The aim of this study was to evaluate the transdentinal cytotoxicity of experimental adhesive systems (EASs) with different hydrophilicity and dentin saturation solutions (ethanol and water) on odontoblast-like cells. One hundred 0.4-mm-thick dentin discs were mounted in in vitro pulp chambers and assigned to 10 groups. Odontoblast-like cells MDPC-23 were seeded onto the pulpal side of the discs, incubated for 48h. The EASs with increasing hydrophilicity (R2, R3, R4 and R5) were applied to the occlusal side of the discs after acid etching and saturation of demineralized dentin with water or ethanol. R0 (water and ethanol- no adhesive) served as controls. After 24h, cell metabolism was evaluated by SDH enzyme production (MTT assay; n=8 discs) and cell morphology was examined by SEM (n=2 discs). The type of cell death was identified by flow cytometry and the degree of monomer conversion (%DC) was determined by infrared spectroscopy (FTIR) after two photoactivation times (10 s or 20 s). Data were analyzed statistically by the Kruskal-Wallis and Mann-Whitney tests (α=0.05).

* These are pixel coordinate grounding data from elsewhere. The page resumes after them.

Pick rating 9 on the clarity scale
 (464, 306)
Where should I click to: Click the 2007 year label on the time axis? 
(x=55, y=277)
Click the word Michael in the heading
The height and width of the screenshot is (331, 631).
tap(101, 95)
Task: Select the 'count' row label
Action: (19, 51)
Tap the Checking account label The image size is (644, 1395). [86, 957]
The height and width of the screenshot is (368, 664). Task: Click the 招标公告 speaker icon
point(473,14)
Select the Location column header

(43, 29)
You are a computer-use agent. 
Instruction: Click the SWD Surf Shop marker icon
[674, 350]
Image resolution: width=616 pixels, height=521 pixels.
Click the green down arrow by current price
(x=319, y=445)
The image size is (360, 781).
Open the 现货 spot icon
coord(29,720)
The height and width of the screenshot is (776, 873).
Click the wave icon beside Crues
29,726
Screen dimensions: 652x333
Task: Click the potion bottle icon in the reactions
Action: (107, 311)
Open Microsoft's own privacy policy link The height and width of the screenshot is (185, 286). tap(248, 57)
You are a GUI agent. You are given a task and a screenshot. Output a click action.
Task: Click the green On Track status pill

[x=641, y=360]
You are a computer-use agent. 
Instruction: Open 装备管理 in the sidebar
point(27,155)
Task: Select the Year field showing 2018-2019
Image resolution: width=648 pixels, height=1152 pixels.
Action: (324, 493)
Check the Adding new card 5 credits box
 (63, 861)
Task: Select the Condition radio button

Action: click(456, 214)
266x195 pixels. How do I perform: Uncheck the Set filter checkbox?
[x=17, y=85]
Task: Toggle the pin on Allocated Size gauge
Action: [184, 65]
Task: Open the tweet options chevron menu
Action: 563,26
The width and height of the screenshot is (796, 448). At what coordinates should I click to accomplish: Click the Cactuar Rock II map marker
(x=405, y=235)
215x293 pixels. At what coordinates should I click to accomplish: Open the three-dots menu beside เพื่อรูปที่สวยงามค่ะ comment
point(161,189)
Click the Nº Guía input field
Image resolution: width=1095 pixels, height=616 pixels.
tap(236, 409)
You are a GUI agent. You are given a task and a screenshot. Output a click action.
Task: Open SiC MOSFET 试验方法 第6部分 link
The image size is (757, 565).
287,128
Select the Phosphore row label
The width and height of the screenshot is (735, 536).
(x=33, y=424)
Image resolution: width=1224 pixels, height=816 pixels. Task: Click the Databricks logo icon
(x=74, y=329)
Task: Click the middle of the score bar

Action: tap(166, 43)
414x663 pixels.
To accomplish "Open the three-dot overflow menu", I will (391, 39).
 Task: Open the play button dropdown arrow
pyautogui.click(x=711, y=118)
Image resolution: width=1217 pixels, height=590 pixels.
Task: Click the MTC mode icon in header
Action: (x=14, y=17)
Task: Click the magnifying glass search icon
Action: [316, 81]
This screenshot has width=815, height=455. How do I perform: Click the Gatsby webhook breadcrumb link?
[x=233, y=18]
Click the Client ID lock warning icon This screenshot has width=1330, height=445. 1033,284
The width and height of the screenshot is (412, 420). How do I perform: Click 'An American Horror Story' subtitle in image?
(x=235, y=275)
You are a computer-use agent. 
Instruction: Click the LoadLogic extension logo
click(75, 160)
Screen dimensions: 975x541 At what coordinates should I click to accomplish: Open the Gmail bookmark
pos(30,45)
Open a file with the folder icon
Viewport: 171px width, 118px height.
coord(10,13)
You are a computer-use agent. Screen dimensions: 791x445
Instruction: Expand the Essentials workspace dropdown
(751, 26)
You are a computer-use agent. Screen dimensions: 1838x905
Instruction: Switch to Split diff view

Dentin saturation with ethanol resulted in higher necrotic cell death ratios for R3, R4 and R5 compared with water saturation, although R3 and R4 induced higher SDH production. Photoactivation for 20 s significantly improved the %DC of all EASs compared with 10 s. A significant positive correlation was observed between the degree of hydrophilicity and %DC, for both photoactivation times. In conclusion, except for R2, dentin saturation with ethanol increased the cytotoxicity of EASs, as expressed by the induction of necrotic cell death.